Aprendeu que a versão antiga da mãe não precisa de ser apagada para dar espaço à versão atual. Pode guardá-la. Pode falar dela. Pode dizer “a minha mãe antes fazia isto” sem que isso seja uma crítica à mãe que existe agora. As duas são reais. As duas merecem espaço.
Aprendeu que precisa de lugares onde possa ser honesta sobre o que está a viver, porque o mundo lá fora tem muito pouca tolerância para a complexidade deste luto. As pessoas querem saber se a mãe está bem ou não está bem, se está a melhorar ou a piorar, se ela está a aguentar ou não. Não há muito espaço para a resposta verdadeira, que seria: está viva e eu estou a fazer luto dela ao mesmo tempo, e isso é muito estranho e muito difícil e não sei bem como explicar.
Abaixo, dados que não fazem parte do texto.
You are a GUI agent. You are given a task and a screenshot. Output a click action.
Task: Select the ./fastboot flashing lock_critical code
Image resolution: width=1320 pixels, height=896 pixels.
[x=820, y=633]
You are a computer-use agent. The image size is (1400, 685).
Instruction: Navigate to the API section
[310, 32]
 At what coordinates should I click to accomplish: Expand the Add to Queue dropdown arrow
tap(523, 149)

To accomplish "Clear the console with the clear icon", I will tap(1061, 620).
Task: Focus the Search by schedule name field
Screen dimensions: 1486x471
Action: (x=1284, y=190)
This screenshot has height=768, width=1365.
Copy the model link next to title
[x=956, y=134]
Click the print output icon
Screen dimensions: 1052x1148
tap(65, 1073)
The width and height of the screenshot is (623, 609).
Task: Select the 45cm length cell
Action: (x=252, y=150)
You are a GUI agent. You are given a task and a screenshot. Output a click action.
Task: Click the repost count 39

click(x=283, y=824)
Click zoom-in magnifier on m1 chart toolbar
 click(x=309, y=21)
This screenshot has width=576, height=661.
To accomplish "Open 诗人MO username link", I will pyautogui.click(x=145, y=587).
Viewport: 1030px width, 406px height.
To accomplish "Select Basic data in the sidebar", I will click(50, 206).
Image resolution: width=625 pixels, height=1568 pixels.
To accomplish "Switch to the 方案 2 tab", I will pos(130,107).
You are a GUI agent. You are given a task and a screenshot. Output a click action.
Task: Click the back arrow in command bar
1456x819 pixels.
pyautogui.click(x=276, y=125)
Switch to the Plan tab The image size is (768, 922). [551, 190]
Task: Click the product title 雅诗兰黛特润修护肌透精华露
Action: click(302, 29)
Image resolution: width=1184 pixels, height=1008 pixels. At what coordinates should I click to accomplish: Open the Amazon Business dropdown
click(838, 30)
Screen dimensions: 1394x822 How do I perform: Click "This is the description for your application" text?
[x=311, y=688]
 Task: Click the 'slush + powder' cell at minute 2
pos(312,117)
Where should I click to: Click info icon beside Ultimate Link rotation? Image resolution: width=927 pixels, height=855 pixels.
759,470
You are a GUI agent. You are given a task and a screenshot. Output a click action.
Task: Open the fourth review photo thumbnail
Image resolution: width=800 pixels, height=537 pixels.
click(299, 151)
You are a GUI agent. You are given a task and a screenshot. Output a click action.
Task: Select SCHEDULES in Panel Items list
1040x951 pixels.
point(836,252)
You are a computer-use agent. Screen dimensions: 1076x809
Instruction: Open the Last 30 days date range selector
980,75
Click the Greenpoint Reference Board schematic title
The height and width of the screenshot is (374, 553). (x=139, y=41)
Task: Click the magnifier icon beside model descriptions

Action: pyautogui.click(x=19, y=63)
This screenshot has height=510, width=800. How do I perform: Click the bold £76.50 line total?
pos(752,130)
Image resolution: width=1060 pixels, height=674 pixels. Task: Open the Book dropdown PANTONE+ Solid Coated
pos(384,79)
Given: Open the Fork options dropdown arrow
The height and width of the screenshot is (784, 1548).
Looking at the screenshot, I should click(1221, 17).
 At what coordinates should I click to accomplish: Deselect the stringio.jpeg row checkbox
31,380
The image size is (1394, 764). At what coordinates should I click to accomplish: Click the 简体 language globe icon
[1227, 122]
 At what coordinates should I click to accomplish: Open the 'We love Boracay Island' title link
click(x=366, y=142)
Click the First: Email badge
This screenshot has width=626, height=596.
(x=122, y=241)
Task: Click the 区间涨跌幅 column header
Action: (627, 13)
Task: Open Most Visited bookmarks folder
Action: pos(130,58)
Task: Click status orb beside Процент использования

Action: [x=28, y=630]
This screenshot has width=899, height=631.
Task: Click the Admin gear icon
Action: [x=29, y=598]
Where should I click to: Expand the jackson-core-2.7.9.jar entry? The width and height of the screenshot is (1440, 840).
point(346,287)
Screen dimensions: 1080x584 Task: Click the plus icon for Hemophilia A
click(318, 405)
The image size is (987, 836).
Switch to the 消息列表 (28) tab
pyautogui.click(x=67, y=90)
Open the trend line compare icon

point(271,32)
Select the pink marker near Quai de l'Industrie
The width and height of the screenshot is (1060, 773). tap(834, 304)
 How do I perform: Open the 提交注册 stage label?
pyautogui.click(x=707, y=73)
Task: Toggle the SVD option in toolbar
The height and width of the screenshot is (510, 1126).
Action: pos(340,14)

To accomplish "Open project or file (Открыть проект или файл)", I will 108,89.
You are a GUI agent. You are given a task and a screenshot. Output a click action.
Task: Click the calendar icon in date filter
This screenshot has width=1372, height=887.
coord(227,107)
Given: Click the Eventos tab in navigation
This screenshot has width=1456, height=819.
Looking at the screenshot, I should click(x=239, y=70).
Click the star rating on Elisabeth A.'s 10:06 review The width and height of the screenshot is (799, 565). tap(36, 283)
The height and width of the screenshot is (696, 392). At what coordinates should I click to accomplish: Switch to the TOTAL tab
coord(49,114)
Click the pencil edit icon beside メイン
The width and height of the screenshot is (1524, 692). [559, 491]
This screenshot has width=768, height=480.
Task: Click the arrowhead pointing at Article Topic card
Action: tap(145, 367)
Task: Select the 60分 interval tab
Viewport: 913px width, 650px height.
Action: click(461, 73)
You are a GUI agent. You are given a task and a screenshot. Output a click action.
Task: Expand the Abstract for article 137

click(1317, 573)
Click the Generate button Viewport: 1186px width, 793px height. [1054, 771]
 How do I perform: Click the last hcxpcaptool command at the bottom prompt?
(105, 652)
E aprendeu, talvez o mais importante, que cuidar de si não é abandono. Que ter um dia longe, que rir de uma coisa completamente diferente, que dormir uma noite inteira sem sentir culpa, que pedir ajuda antes de estar completamente esgotada: nada disto é trair a mãe. É a única forma de continuar a estar presente para ela sem se perder completamente a si própria no processo.
Existe um momento, que ela não sabe bem quando aconteceu, em que parou de procurar a mãe que foi em cada gesto da mãe que é agora. Não porque desistiu, mas porque percebeu que continuava a perder o que estava à sua frente na tentativa de recuperar o que já não estava. E o que estava à sua frente, mesmo diferente, mesmo difícil de reconhecer, continuava a ser a sua mãe. De outra forma. Numa tradução imperfeita.
O luto não acabou. Provavelmente não vai acabar enquanto houver vida para velar. Mas já não a engole da mesma forma.
Agora ela chora quando precisa, sem se envergonhar. Fala sobre isso com as pessoas certas. E volta sempre, porque é isso que se faz quando se ama alguém: volta-se, mesmo quando custa, mesmo quando a pessoa que encontramos não é exatamente a que esperávamos. Esse regresso, dia após dia, é também uma forma de amor. Talvez a mais corajosa de todas.